▶ Provided material
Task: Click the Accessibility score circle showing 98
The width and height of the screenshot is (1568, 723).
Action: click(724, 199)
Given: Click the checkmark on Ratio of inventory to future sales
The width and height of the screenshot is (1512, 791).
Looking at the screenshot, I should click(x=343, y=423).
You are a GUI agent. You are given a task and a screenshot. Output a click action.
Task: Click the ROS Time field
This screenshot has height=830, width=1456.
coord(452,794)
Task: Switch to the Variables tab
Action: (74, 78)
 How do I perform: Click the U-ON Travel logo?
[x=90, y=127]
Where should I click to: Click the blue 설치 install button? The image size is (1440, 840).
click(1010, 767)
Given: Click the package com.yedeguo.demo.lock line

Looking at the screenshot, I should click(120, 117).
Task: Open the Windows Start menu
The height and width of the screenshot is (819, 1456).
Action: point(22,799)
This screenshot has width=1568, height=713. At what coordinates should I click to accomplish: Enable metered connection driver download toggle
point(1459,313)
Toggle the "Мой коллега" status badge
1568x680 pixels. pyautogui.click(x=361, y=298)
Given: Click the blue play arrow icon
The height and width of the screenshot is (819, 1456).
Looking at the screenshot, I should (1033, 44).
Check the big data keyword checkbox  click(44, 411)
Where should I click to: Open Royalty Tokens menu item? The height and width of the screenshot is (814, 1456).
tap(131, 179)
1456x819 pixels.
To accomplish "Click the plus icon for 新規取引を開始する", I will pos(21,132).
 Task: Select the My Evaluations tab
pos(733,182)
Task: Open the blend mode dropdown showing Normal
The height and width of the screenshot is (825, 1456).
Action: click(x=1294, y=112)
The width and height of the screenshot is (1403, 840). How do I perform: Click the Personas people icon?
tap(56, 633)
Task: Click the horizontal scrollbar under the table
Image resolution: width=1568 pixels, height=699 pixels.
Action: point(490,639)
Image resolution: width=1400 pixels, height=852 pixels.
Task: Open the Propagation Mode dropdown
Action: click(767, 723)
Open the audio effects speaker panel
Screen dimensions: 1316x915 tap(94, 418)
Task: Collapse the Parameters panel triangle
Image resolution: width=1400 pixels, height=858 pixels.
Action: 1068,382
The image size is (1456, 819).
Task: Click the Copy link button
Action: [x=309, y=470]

▶ What needs to be done
Please show every line above that includes the word "showing".

▶ Answer box
Task: Click the Accessibility score circle showing 98
Task: Open the blend mode dropdown showing Normal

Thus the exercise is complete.